There is a number that neatly captures the value of this deal to New Zealand: $16.20. That’s the cost per tonne of emissions saved, which cannot be read as anything other than a screaming bargain. Currently our Emissions Trading Scheme, nascent and imperfect as it is, prices the right to emit carbon at around $55 per tonne. The Climate Change Commission recommended a much higher rate, closer to $200, but cabinet rejected that last year – a decision that is now subject to legal action. At either price point, $16.20 represents extraordinary value.

The scope of Glenbrook’s carbon footprint is vast. The annual emissions saved are roughly analogous to all the car use in Christchurch, equal to 1% of our total emissions and greater than 5% of the total we need to cut between 2026 and 2030. To achieve that scale of cuts cannot be done without embracing head on the moral complexity of the calculus. It will necessarily involve deals that can be read as rewarding polluters, and taxpayers writing cheques to companies with chequered histories locally and internationally. 

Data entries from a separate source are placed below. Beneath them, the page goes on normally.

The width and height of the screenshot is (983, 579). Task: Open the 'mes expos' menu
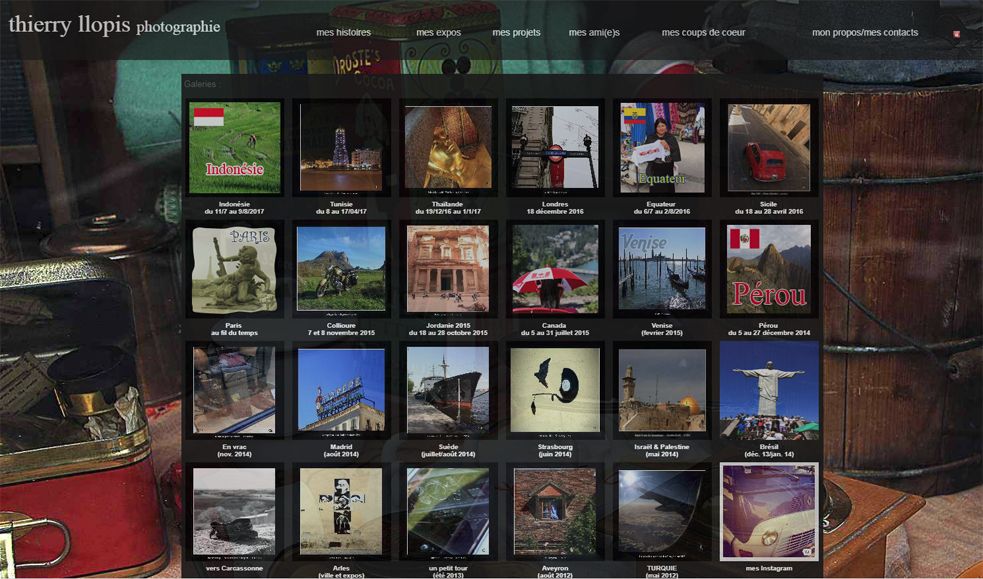[438, 33]
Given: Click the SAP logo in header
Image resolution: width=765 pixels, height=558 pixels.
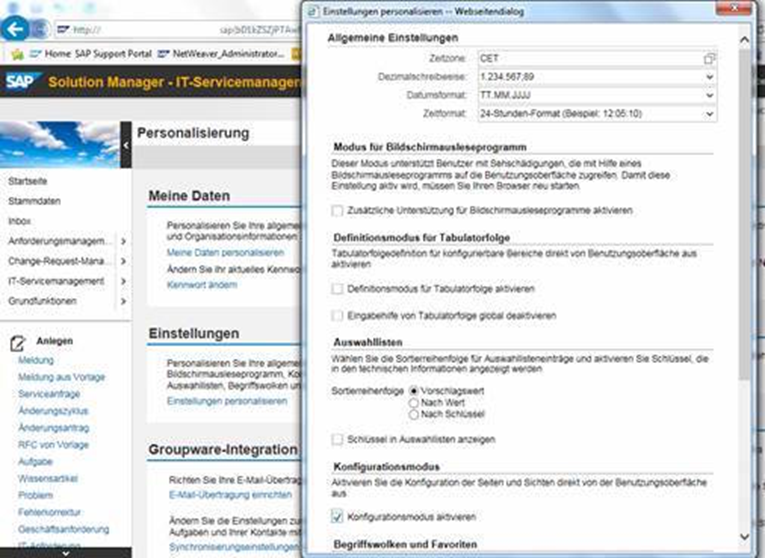Looking at the screenshot, I should click(x=20, y=81).
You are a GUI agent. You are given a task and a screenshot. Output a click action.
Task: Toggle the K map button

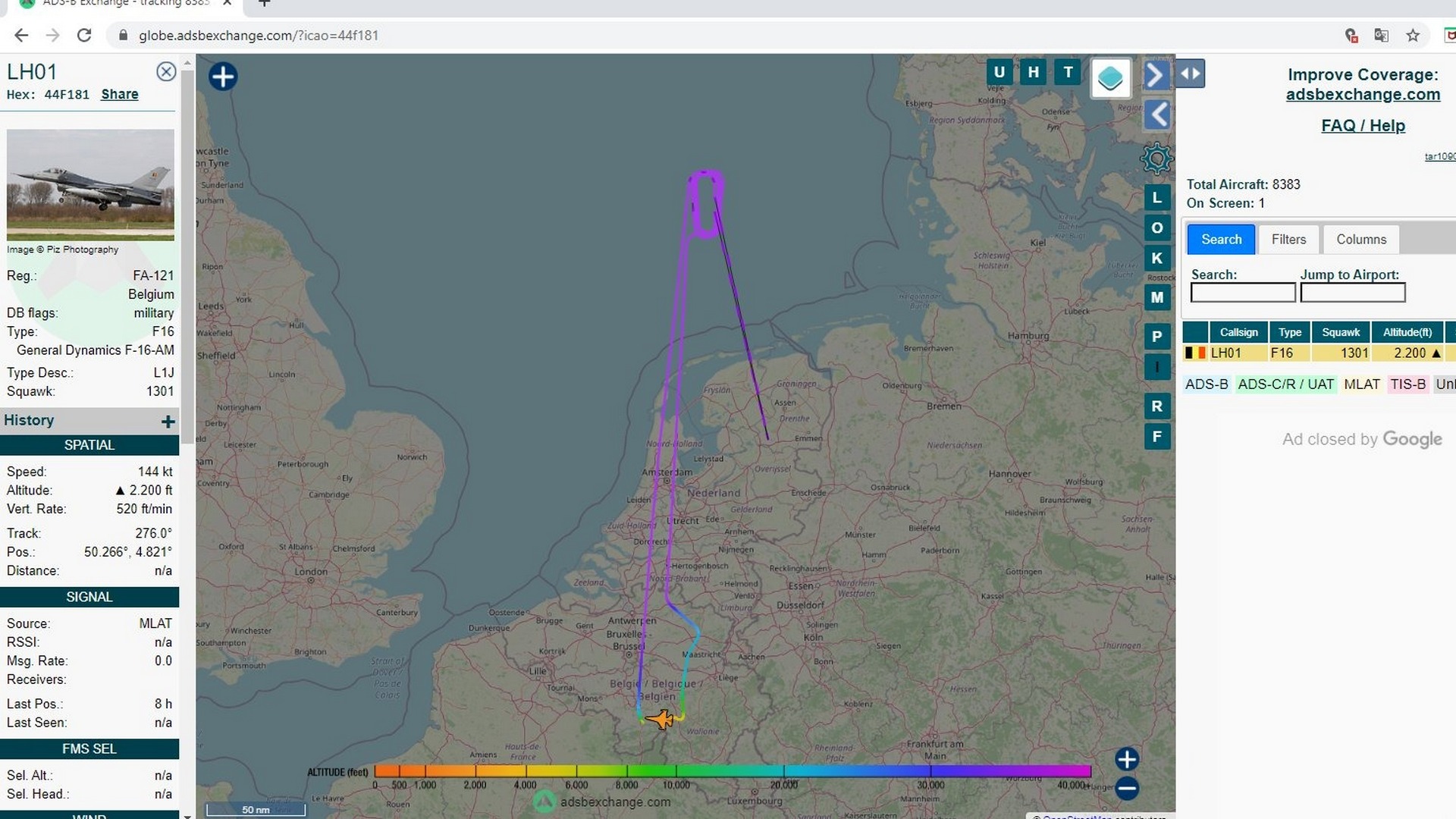pyautogui.click(x=1156, y=258)
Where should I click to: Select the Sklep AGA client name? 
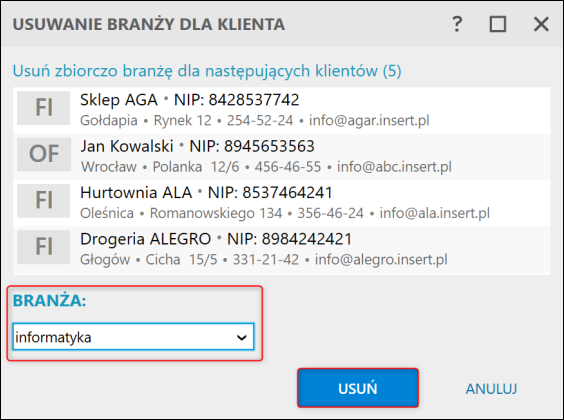click(x=119, y=100)
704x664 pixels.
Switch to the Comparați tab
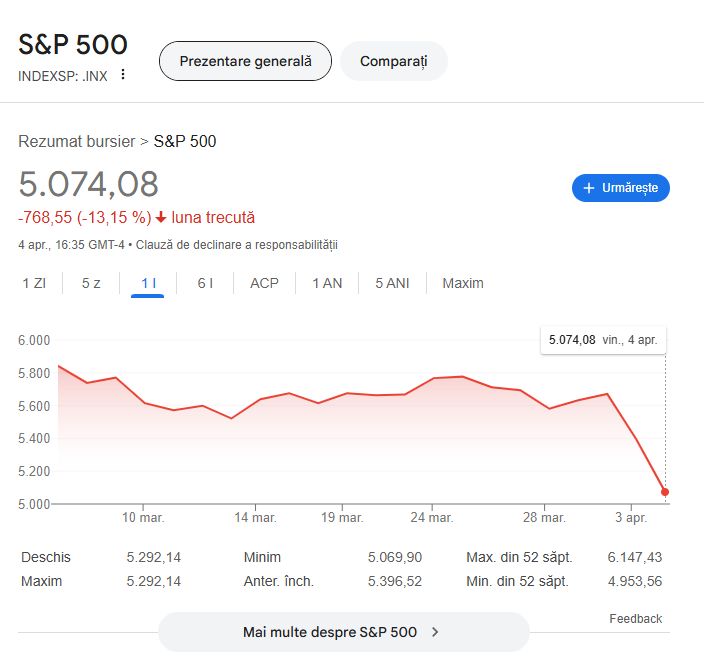394,61
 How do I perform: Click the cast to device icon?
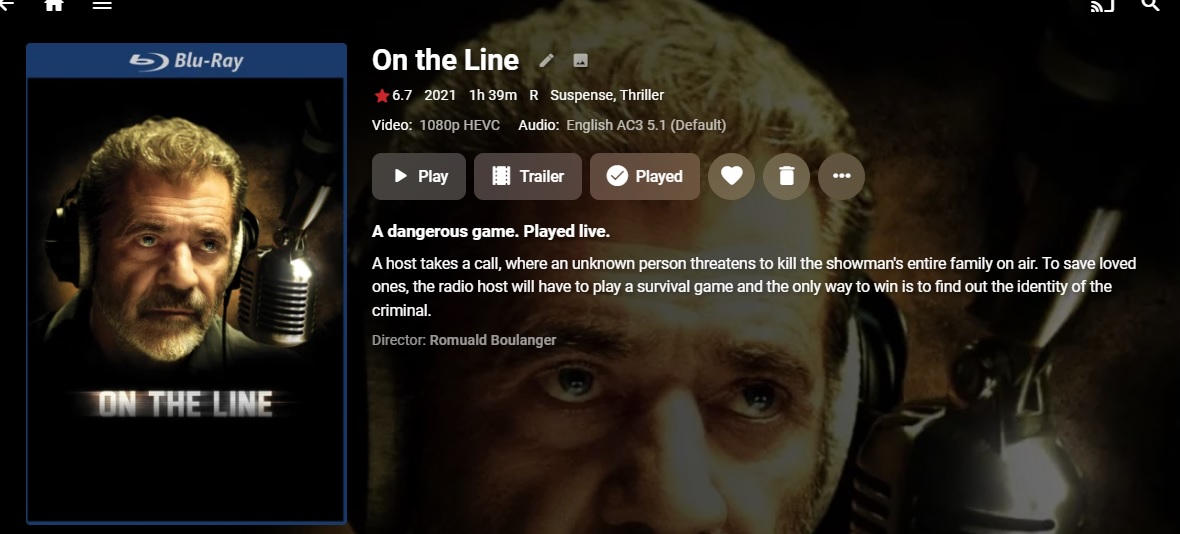tap(1102, 5)
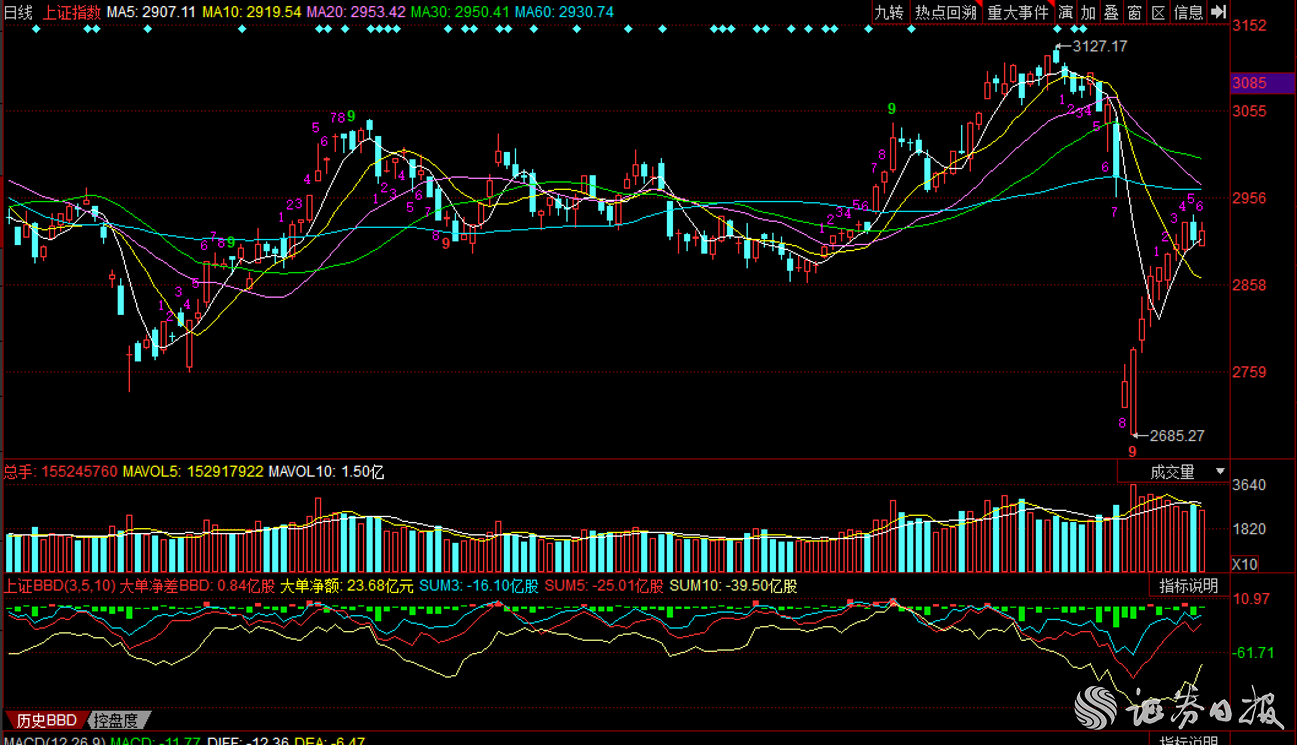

Some will find that repugnant, and view it as a failure of conviction on the part of our elected leaders. That perspective is valid, but also misguided. The catastrophic weather events of earlier this year were more proof than we could ever need that purity must give way to practicality when it comes to decarbonisation. It will involve dirty deals with major industrial conglomerates whose behaviour is morally bankrupt at times. That is unfortunate. It is also entirely necessary.